Asimismo mencionó que: "El suelo periférico puede ser inicialmente más barato pero eso no significa que urbanizarlo resulte barato para la ciudad. Conforme aumentan las distancias entre vivienda, empleo, escuelas, y comercio también crecen los desplazamientos cotidianos y la dependencia del automóvil. Una ciudad que ocupa cada vez más territorio necesita igualmente extender sus servicios".
Los límites del crecimiento vertical
Además apuntó que: "La segunda alternativa es el crecimiento vertical. Construir más viviendas sobre una misma superficie permite aprovechar mejor el suelo y puede reducir la presión para continuar expandiendo la mancha urbana. Una mayor concentración de población también puede favorecer el comercio de proximidad y hacer más eficiente el transporte público".
En ese sentido mencionó que, "construir torres no resuelve automáticamente los problemas urbanos. Una colonia que actualmente dispone de agua, drenaje, y vialidades no necesariamente tiene capacidad para recibir cientos de viviendas adicionales. La verticalización sin infraestructura suficiente puede trasladar el problema del crecimiento de la periferia hasta las zonas consolidadas. Tener infraestructura no significa necesariamente tener capacidad disponible".
La tercera vía: la densificación intermedia
Para el funcionario municipal, "existe una tercera alternativa, la densificación intermedia. En lugar de escoger únicamente entre vivienda unifamiliar, periférica, y grandes torres es posible aumentar gradualmente la cantidad de habitantes dentro de la ciudad mediante edificios de altura media, vivienda multifamiliar, usos mixtos, y aprovechamiento de predios vacíos o subutilizados".
El ejemplo de Barcelona y París
Al respecto indicó que: "Barcelona y París son ejemplos interesantes de este modelo. Buena parte de sus tejidos urbanos consolidados alcanzan densidades importantes mediante edificios de varios niveles relativamente próximos entre sí, calles conectadas, comercio, y servicios cercanos sin depender exclusivamente de grandes torres".
Al respecto consideró que: "La elección para San Luis Potosí no consiste en copiar su forma urbana pues existen diferencias históricas, económicas, jurídicas, de movilidad, y disponibilidad de agua sino en reconocer que entre extender fraccionamientos y construir grandes edificios existe una alternativa intermedia".
¿Qué modelo le conviene a San Luis Potosí?
Ante este panorama, comentó que "en San Luis Potosí edificios de tres, cuatro, cinco, seis niveles podrían ser apropiados en determinados corredores o sectores consolidados siempre que la capacidad de agua, drenaje, vialidades, transporte, áreas verdes, y equipamiento puedan sostener la población adicional".
También dijo que: "Por ello las tres formas de crecimiento pueden tener lugar en el futuro de la ciudad. La expansión horizontal podría justificarse donde existe infraestructura programada y conectividad. La verticalización de mayor intensidad en puntos capaces de soportarla y la densificación intermedia puede permitir aprovechar mejor áreas que ya forman parte de la ciudad".

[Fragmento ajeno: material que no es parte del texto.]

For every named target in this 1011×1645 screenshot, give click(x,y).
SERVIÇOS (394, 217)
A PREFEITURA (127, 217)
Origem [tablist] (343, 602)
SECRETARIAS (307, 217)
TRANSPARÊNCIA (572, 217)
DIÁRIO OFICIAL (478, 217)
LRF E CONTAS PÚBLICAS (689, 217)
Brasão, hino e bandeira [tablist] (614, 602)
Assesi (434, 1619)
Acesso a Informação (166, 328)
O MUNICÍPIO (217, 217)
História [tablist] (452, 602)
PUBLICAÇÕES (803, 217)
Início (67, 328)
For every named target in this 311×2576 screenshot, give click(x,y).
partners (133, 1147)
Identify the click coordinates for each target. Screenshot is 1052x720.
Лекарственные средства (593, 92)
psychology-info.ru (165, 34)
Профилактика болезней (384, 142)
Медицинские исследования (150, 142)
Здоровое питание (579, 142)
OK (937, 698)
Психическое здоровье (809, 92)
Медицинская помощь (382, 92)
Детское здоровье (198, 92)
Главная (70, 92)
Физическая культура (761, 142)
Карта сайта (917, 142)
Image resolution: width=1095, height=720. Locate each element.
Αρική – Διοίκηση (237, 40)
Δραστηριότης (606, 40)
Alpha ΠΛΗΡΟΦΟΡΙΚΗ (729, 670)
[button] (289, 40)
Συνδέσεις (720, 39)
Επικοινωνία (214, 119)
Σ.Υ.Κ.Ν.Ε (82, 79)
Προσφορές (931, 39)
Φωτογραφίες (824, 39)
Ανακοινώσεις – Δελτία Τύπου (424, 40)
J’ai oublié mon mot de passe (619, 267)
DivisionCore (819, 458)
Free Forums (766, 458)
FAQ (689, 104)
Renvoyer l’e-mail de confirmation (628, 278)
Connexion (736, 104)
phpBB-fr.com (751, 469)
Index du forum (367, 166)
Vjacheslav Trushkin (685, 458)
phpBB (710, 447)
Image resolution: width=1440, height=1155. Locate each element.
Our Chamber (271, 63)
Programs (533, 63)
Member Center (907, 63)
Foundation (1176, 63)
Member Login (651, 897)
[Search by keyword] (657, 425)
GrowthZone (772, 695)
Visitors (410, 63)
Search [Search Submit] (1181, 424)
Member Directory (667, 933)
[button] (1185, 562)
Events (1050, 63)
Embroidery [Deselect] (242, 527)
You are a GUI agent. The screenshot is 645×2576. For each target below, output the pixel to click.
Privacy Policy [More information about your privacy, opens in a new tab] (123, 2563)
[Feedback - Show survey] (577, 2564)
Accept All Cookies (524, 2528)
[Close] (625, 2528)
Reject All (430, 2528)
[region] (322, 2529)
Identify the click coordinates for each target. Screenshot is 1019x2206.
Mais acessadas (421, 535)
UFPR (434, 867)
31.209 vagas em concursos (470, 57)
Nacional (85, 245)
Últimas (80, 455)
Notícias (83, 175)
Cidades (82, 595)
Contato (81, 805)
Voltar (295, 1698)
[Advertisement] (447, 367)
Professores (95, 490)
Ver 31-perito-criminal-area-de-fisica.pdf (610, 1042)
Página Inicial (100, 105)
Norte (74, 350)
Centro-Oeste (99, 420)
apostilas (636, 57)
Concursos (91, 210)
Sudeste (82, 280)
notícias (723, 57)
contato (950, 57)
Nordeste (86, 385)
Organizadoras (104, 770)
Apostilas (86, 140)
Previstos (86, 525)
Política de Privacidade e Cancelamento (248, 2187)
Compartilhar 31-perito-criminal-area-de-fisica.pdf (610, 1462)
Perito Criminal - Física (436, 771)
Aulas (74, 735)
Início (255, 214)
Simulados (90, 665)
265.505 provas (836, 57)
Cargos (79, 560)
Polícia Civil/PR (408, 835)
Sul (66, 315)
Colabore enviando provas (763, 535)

Además destacó que: "La discusión entonces no debería ser simplemente si San Luis Potosí debe de crecer hacia arriba o hacia afuera sino dónde conviene aplicar cada modelo y bajo qué condiciones. San Luis Potosí seguirá creciendo. La decisión verdaderamente importante será determinar dónde, cuánto, y con qué infraestructura".
Para concluir comentó: "El futuro urbano no depende de elegir un solo modelo sino de utilizar cada uno donde resulte territorial, financiera, y ambientalmente sostenible. Crecer más no necesariamente significa ocupar más territorio. Puede significar aprovechar mejor la ciudad que ya tenemos".